Date Review Organization
07/17/06 Monday Intermezzo Organ Recital - Andrew Arthur Carmel Bach Festival

Andrew Arthur Organ Recital

by

Rudolf Schroeter

 

On a gorgeous Carmel morning, in the satisfying acoustics of the Mission Basilica, gifted young Andrew Arthur’s skilled hands and feet played the 1986 Casavant organ and in so doing presided over a meeting of three worlds —  the world of Bach: willing to give glory to God, and creating beauty to satisfy the soul; the world of Mozart: making mankind the measure of all things, and celebrating reason while seeking beauty to please the senses; and finally the world of our society: making self the center of all things, and demanding its entertainment, often at the expense of beauty.

Andrew Arthur is a child of our world, yet played Bach and Mozart with enough understanding of their worlds to hold a large audience, of that third world, enraptured. He opened with an  impressive reading of a relentlessly energetic Bach Prelude & Fugue (BWV 541), and followed this display of ordered strength with three of the six Schübler Chorales (BWV 645/650), each a marvel of  Bach’s genius for giving unexpected beauty and complexity to basically simple tunes.  
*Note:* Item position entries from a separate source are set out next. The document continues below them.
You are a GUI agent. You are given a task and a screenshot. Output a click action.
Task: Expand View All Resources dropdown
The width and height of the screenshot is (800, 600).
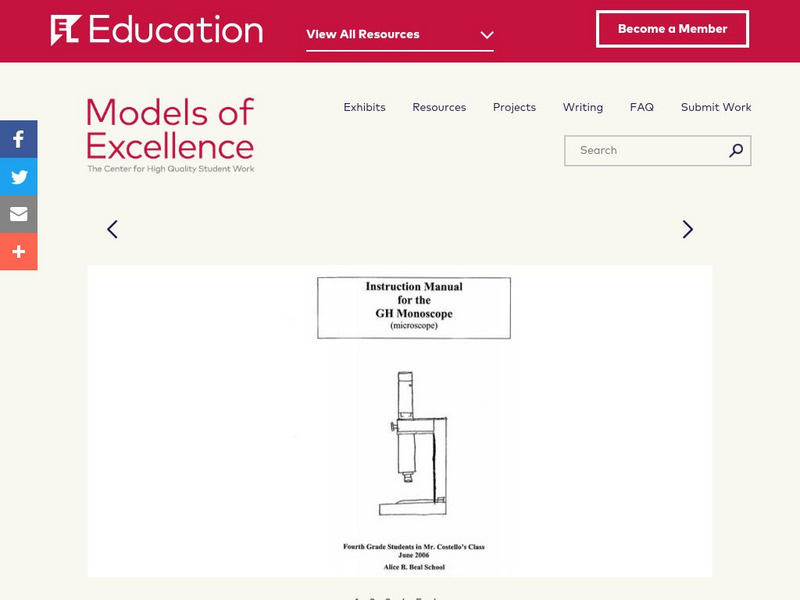(x=399, y=34)
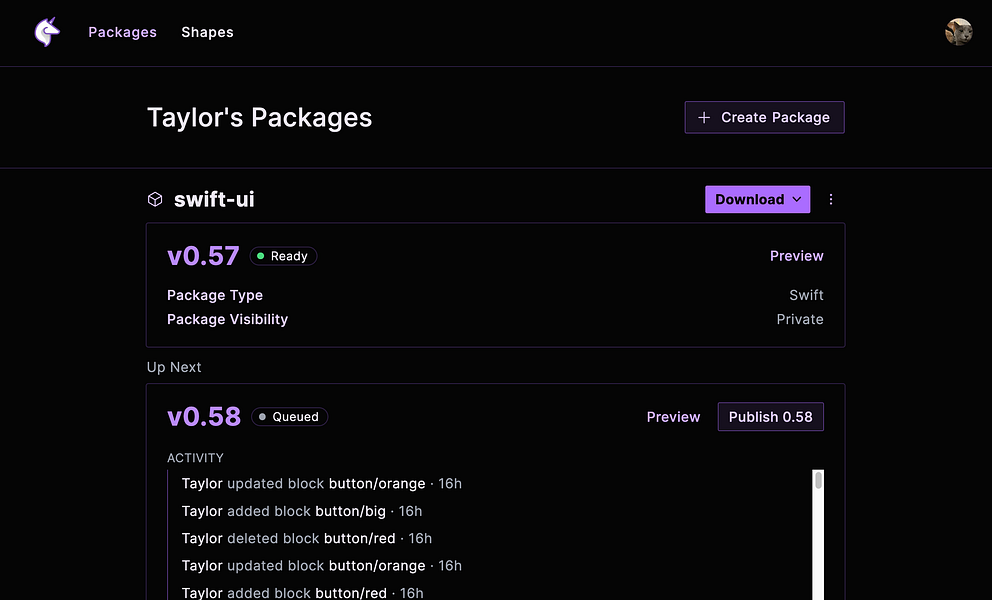Click the green Ready status badge
Screen dimensions: 992x600
pos(283,256)
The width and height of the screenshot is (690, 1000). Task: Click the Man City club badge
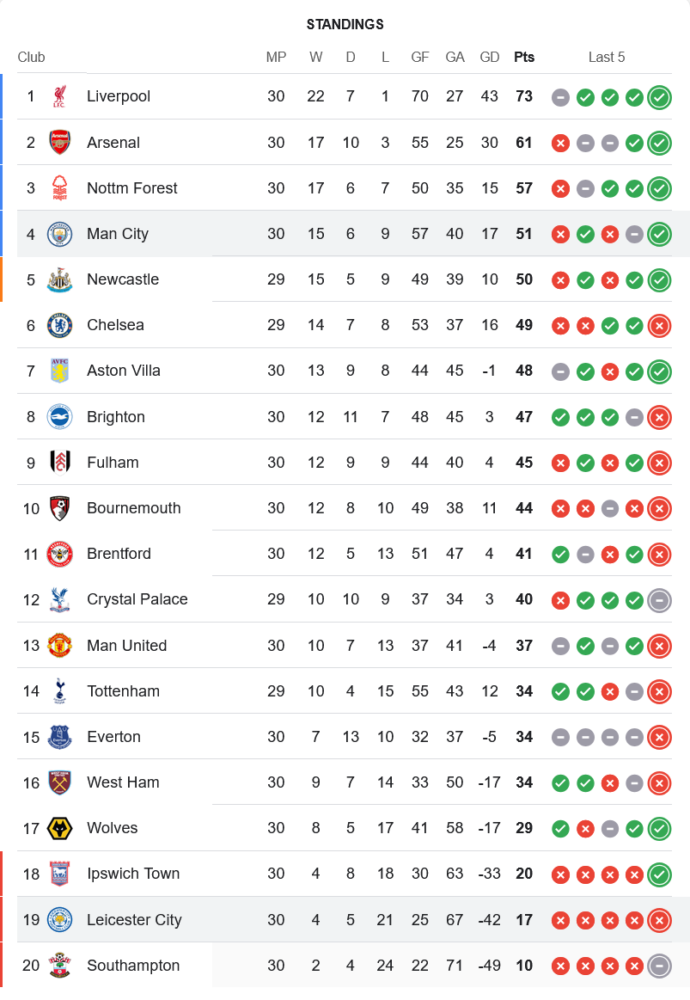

Mozart was a renowned organist since his early youth, but wrote nothing original for what he himself called “the king of instruments,” composing one piece for harmonica and three  for mechanical organ yet, as only he could, imbuing them with rich musical content. Separating them dramatically from each other by the remaining three Schübler chorales, Arthur played two of them, the Adagio & Allegro K594 and the Andante K.616, each transcribed and edited by him. The two pieces are in stark contrast to each other -  the Adagio & Allegro virtually operatic, the Andante almost carelessly playful  -  and in their relative lack of complexity & order quite a world apart from what we had heard of  Bach. 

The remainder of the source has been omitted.